原文:
···
字符串UTF-8和GBK之间的转换以及判定

一、判定字符串是否是UTF-8的编码

bool is_str_utf8(const char* str)
{
    unsigned int nBytes = 0;//UFT8可用1-6个字节编码,ASCII用一个字节  
    unsigned char chr = *str;
    bool bAllAscii = true;
 
    for (unsigned int i = 0; str[i] != '\0'; ++i)
    {
        chr = *(str + i);
        //判断是否ASCII编码,如果不是,说明有可能是UTF8,ASCII用7位编码,最高位标记为0,0xxxxxxx 
        if (nBytes == 0 && (chr & 0x80) != 0)
        {
            bAllAscii = false;
        }
 
        if (nBytes == 0) 
        {
            //如果不是ASCII码,应该是多字节符,计算字节数  
            if (chr >= 0x80) 
            {
                if (chr >= 0xFC && chr <= 0xFD)
                {
                    nBytes = 6;
                }
                else if (chr >= 0xF8)
                {
                    nBytes = 5;
                }
                else if (chr >= 0xF0)
                {
                    nBytes = 4;
                }
                else if (chr >= 0xE0)
···
文本与元素定位记录:

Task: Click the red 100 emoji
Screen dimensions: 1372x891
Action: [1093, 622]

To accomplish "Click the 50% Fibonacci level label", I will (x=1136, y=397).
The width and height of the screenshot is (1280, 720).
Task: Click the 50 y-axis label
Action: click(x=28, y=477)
···
操作要求:
• a. 根据UTF-8判定代码中的注释,ASCII用几位编码?
• b. 请从UTF-8判定代码的最后一行之后接着往下写。

逐题答案:
• a. ASCII用7位编码,最高位标记为0。

• b.
                {
                    nBytes = 3;
                }
                else if (chr >= 0xC0)
                {
                    nBytes = 2;
                }
                else
                {
                    return false;
                }
                nBytes--;
            }
        }
        else
        {
            //多字节符的非首字节,应为 10xxxxxx 
            if ((chr & 0xC0) != 0x80)
            {
                return false;
            }
            //减到为零为止
            nBytes--;
        }
    }
 
    //违返UTF8编码规则 
    if (nBytes != 0)  
    {
        return false;
    }
 
    if (bAllAscii)
    { //如果全部都是ASCII, 也是UTF8
        return true;
    }
 
    return true;
}

二、判定字符串是否是GBk的编码

bool is_str_gbk(const char* str)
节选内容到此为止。